We were first anchored close to red marker 22, but while we were ashore and blissfully ignorant, we slid backward. Fortunately we were still afloat, although we provided entertainment for our friendly neighbours on Escapade. With the anchor reset and more rode out, we were secure but watchful. When the anchor alarm (set at its lowest setting) went off with every wind shift and tide change in the night, we paid close attention to see whether it was a swing or a drag! Depending on tide and swing, we had either 4 ft under us or almost nothing.
Showers were $1.00 apiece - fabulous price - at the Public Piers so we cleaned up and went off to explore the impressive Virginia Air and Space Center. We checked our problem-solving abilities and reaction times to see if we'd make good pilots, and looked in wonder at the command module from the Apollo 12 mission to the moon. We peered at pieces of rock from the moon and from Mars. Interestingly, that piece was from a meteorite that fell out of the sky one day in Nigeria. It was only later that its chemical content could be compared with information from the Mars Rover expeditions, and a match was made.
Then the question was - move on for a few hours or stay and make a real day of it on Thursday. You guessed it - we stayed. It felt like we needed the time to look at charts and regroup ourselves - into Chesapeake Bay cruisers. Jim bought a couple of jerry cans of diesel ($4.95 US gallon); we chatted with Hamish, Kieron, and little Jack on Free at Last (Sarah was getting dinner) and were reminded again how much we like meeting Aussie friends. We dug out our Down East Circle Route book - by Cheryl Barr - our guide for the St Lawrence River part of the trip - one they are planning to take.
Which reminds me...
Our two favourite books for traveling the ICW were: "Managing the Waterway: an Enriched Cruising Guide for Intracoastal Waterway Cruisers" by Mark and Diana Doyle.

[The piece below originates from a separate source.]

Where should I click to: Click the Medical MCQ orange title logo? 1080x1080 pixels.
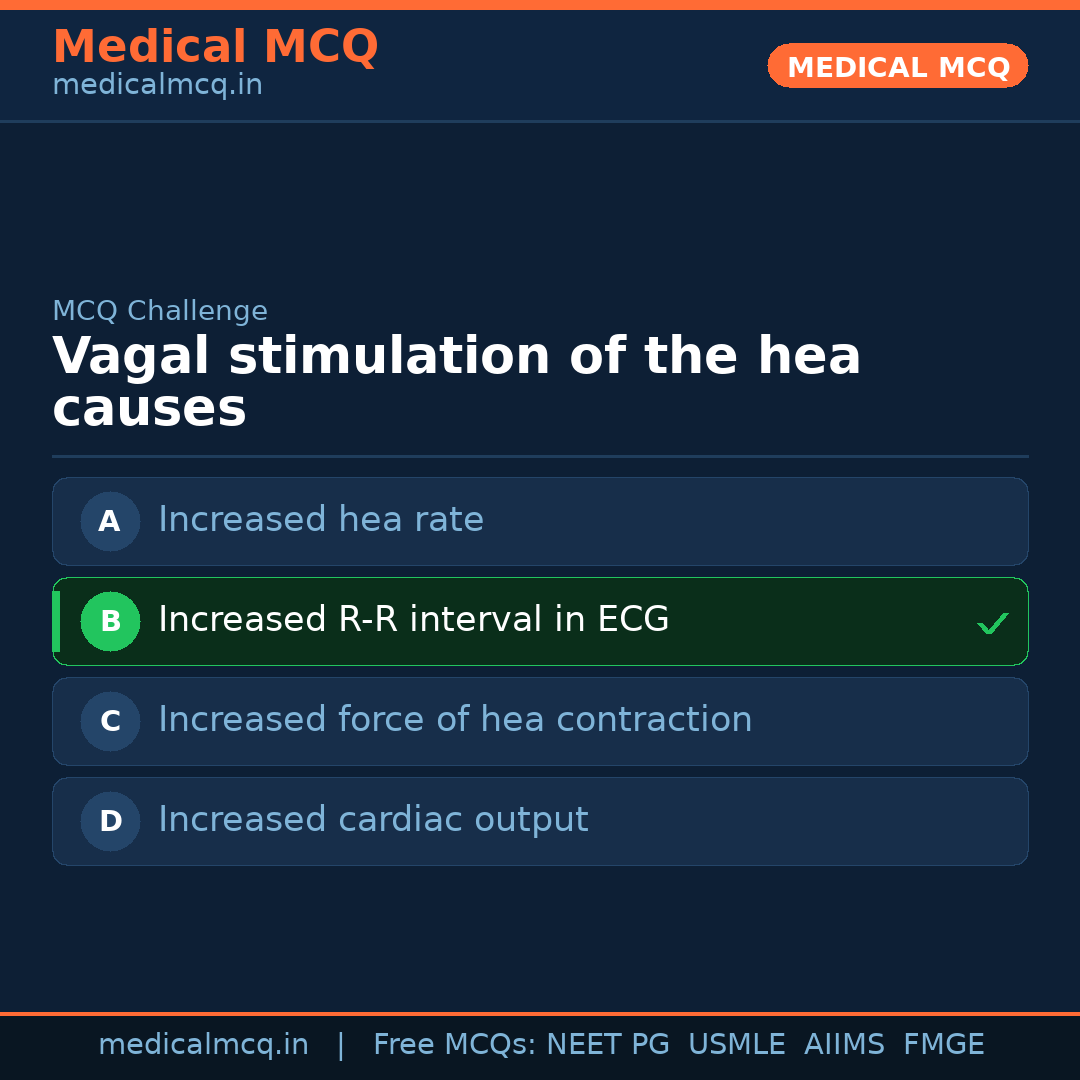(215, 47)
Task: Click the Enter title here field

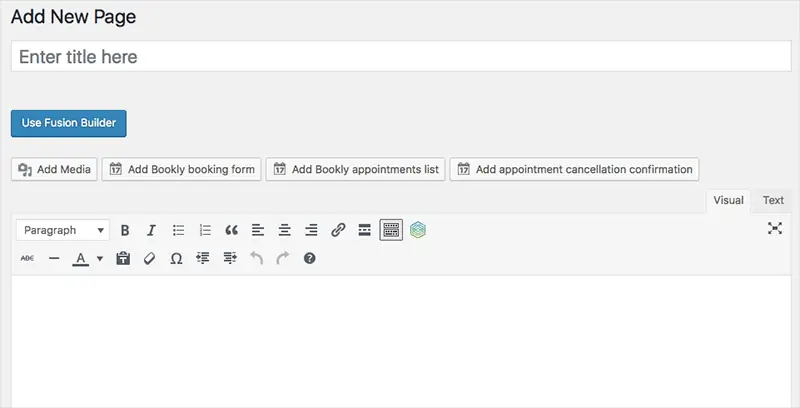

2005, Semi-local publications LLC. It was beautifully set up to provide specific information on anchorages, marinas and bridges for each mile, and had a rich narrative portion for reading along the way.
Intracoastal Waterway Chartbook: Norfolk VA to Miami FL (4th edition) edited by John Kettlewell and Leslie Kettlewell. 2002, International Marine/McGraw Hill. This one is set up in flip chart fashion with arrows. It's like a CAA triptik for the waterway and we found it immensely handy in the cockpit.
While we are happy that we followed the ICW all the way down to Lake Worth once so we have a clear idea of what it is like, we did several outside passages on the way back and are very happy we did that too. It meant that we spent far fewer days traveling on the inland route and were able to stop for several days at a time when we wanted or needed to. To be more specific, we spent 28 days moving along the ICW on the way south and 7 days moving on the ICW coming north. (That was mostly because we made outside passages, but more hours of daylight helped too.) It took 30 traveling days to go from Norfolk to the Bahamas, and 13.5 traveling days to come back.
There is something to be said for being either ahead of or at the end of the pack too - less crowded anchorages, no jockeying for position at bridges.
So here we are ready for the Chesapeake Bay. We're off on Thursday for the Deltaville area and will then go across to visit Crisfield on the eastern shore - weather permitting, of course! This time, we've friends to visit all along the way.